An Italian company, at that time called Progen, imported a large amount of Formacryl® from Russia in 1997, tested it and ‘modified’ it for increased safety (this is what they claimed at that time), then began to market it with the same name. Shortly afterwards the company’s name changed (to Polymekon), as did that of its product, which was re-named Bio-Formacryl®. It was defined as a gel composed of 4% polyalkylamide and 96% water. The indications were for small- and large-volume soft tissue augmentations, for both aesthetic and reconstructive purposes. No maximum volumes were indicated by the manufacturers for injection.

Following further research to improve biocompatibility, of which the company never released any detail, the product was changed again in 2001, the new name being Bio-Alcamid®. This was a non-biodegradable, biocompatible synthetic polymeric transparent gel with a reticulated structure derived from acrylic acid, containing 4% alkyl-amide-imide groups and 96% apyrogenic water (Fig. 12.1). In 2001, Bio-Alcamid® obtained a Conformité Européenne (CE) certificate, the only requirement in Europe for approval of an injectable filler. It was produced in three different forms of increasing density, i.e. lips, face, and body. The indications remained the same as for Formacryl / Bio-Formacryl®, and again no limits were established in terms of injectable volumes per patient. Bio-Alcamid® correction of large-volume deficiencies such as those caused by pectus excavatum, Poland and Parry–Romberg syndromes and HIV drug-induced lipodystrophy quickly became popular. The patients tolerated the injections well and the clinical results seemed very satisfactory. The material was seen as a valid alternative to lipostructure because of the more predictable results that it offered. The reports in the early literature were extremely good (e.g. those by Pacini et al, Protopapa et al, Terenzi et al, and Casavantes).

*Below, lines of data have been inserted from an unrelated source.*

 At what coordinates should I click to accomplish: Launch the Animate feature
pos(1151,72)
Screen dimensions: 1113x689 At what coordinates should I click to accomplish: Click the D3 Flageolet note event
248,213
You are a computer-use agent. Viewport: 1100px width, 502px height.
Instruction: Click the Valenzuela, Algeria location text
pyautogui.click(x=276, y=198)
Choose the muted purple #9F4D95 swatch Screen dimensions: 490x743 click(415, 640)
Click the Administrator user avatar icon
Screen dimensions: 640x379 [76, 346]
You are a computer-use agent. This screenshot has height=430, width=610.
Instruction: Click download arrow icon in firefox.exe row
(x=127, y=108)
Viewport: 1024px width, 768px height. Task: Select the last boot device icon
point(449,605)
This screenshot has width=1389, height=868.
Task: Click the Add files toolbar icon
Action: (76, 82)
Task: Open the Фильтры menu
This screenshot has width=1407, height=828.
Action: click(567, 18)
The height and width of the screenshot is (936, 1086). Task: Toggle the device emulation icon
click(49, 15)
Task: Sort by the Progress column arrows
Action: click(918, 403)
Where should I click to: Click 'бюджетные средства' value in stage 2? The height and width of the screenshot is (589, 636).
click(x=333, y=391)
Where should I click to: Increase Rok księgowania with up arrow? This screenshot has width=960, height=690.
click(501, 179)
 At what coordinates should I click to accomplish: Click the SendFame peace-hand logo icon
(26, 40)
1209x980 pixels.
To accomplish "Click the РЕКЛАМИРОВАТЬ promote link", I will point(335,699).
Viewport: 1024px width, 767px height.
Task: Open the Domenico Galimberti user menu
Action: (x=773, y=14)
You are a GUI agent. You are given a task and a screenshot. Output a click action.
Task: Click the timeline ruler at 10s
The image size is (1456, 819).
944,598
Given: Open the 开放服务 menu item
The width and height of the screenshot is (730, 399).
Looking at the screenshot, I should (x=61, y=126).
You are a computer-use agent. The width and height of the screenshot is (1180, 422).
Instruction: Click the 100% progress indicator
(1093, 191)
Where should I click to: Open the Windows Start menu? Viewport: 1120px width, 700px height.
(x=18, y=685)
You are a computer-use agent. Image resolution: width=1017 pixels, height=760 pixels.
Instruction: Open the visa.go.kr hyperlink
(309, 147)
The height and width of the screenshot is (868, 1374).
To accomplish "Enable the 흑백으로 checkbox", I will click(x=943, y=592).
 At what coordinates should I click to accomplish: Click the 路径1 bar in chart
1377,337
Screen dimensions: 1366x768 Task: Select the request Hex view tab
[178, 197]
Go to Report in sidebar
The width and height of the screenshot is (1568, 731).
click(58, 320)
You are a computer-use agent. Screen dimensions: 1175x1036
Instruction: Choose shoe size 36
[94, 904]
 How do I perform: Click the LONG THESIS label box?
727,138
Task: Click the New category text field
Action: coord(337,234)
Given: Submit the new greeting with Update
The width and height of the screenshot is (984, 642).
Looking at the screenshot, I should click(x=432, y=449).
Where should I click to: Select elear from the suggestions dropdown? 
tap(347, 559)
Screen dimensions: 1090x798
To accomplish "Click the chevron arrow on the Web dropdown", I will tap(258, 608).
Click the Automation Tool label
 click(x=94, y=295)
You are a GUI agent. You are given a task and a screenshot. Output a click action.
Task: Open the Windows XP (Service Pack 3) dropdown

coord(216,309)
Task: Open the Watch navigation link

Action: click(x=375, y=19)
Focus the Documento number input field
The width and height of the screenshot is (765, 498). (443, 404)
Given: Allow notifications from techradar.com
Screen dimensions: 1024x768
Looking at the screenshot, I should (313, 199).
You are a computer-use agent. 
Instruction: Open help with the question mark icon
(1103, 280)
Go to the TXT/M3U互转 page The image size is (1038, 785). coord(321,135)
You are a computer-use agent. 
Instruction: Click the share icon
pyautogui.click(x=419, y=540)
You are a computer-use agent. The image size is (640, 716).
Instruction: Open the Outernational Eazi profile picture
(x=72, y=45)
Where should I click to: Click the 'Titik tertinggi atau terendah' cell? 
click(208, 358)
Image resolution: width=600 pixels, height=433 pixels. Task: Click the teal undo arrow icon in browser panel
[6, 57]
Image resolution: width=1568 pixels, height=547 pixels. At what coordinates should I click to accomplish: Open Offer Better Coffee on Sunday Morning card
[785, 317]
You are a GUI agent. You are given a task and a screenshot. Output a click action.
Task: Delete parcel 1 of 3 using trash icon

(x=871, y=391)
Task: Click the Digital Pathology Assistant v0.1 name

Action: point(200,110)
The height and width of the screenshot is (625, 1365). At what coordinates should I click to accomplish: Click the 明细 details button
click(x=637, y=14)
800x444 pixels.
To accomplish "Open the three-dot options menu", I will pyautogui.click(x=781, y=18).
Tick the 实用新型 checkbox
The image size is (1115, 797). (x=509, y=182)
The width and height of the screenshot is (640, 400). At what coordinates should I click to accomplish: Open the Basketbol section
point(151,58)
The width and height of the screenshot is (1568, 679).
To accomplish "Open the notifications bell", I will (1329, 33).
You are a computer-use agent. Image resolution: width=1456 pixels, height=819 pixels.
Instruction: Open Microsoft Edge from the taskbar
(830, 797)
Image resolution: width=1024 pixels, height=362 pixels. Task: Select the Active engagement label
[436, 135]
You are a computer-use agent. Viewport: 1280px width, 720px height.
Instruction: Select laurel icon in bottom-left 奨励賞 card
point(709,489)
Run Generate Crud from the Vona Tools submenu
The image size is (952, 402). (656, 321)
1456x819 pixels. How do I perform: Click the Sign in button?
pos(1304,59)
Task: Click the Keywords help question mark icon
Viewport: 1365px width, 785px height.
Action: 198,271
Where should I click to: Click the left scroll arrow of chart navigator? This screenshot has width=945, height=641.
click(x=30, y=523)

Clinical use of Bio-Alcamid®

Bio-Alcamid® is quite easy to use. It flows smoothly through needles or cannulas of adequate size depending on the type of product used (i.e. lips, face or body), and should be injected in the subcutaneous tissue only, not in the dermis. It can be effectively molded with massage. Aseptic technique during application is mandatory as with all fillers, in particular with permanent products. Antibiotic prophylaxis may also be advisable, especially for large-volume implants.

Very little pain is experienced by the patient for small-volume corrections, providing the injection is performed slowly. The product itself has a pH of 7 and elicits no discomfort. Larger volumes can be significantly more painful owing to tissue expansion; in such cases pain control is advisable. There may be mild swelling and some redness for a few days, but these resolve promptly and spontaneously. After a short while, Bio-Alcamid® is surrounded by a thin fibrous capsule. This particular property gave rise to the definition of ‘soft tissue endoprosthesis’.

The technique for small-volume implants is very similar to that for hyaluronic acid. For larger volumes, in earlier days a monocompartmental correction was suggested to minimize the number of percutaneous entries. Subsequently, multiple compartments were preferred because the capsule around each deposit helps shape stability over time. Care should be taken to discontinue pressure on the syringe well before exit from the skin of the needle or cannula tip to prevent Bio-Alcamid® from coating the tissues at the entry port, because this could hamper wound healing and promote infection. Hydrogen peroxide is helpful to remove traces of the product from the percutaneous access in such cases. Staged corrections have also been advocated for very large defects for more precise results; however, the risk of contamination increases significantly with each session, and this potential sequela should carefully be considered.

By keeping the material in a closed chamber, another benefit of the capsule is the possibility of removing a desired amount of the product in case of overcorrection or dislocation. This is achieved by aspiration or by squeezing through a small stab incision.

Immediate results are very satisfactory in terms of shape and softness. Indeed, even very-large-volume defects can be corrected surprisingly well. This seems even more surprising when one thinks that these results could be achieved 10 years ago.